Watson and Crick – 1953 Watson and Crick had been tinkering with large three-dimensional models of DNA, trying to determine the structure of the molecule. After viewing on of Franklin’s x-ray diffraction images, which they did without her knowledge, they figured out that DNA is made up of two mirror-image strands composed of stacked DNA nucleotides linked together into a twisting double helix. The double helix resembles a ladder, with the sugar and phosphate as the rails and the nitrogen bases held by hydrogen bonds as the rungs. For the discovery, they received the Nobel Prize in Chemistry. Franklin’s colleague, Wilkins, also received the award, but not Franklin as she had died.

Sanger – 1975 The two-time Nobel Prize winner developed a method of sorting DNA fragments so that the exact sequence of nitrogen bases can be determined.

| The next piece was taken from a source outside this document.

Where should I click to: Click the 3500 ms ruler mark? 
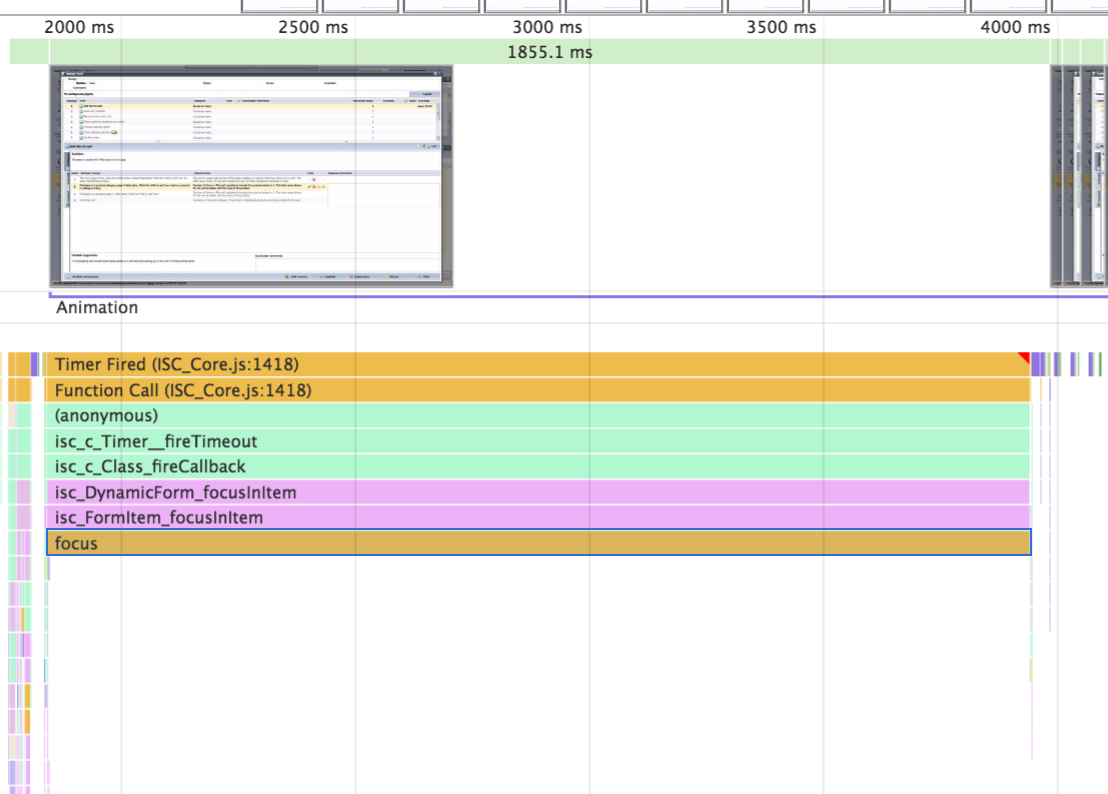(781, 27)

Genentech – 1977-1979 The world’s first genetic engineering company was the first to genetically modify bacteria to produce human hormones, including insulin and human growth hormone.

Mullis – 1985 Mullis published the first paper describing polymerase chain reaction (PCR), a chemical reaction that can be used to make many copies of even tiny amounts of DNA quickly.

National Institutes of Health – 1990 The first federally approved gene replacement therapy was conducted on a 4- year-old girl with a rare form of immune deficiency disease.

Calgene, Inc. – 1993 The California biotech company produced the first commercially grown genetically engineered food—a tomato—that was granted a license for human consumption from the US FDA.

Roslin Institute – 1996 Dolly the sheep, the first mammal to ever be cloned from the cells of an adult animal, was born at the Roslin Institute in Scotland.

International Human Genome Sequencing Consortium – 2003 Scientists with the Human Genome Project, begun in 1990, announced the sequencing of the human genome to an accuracy of 99.99%.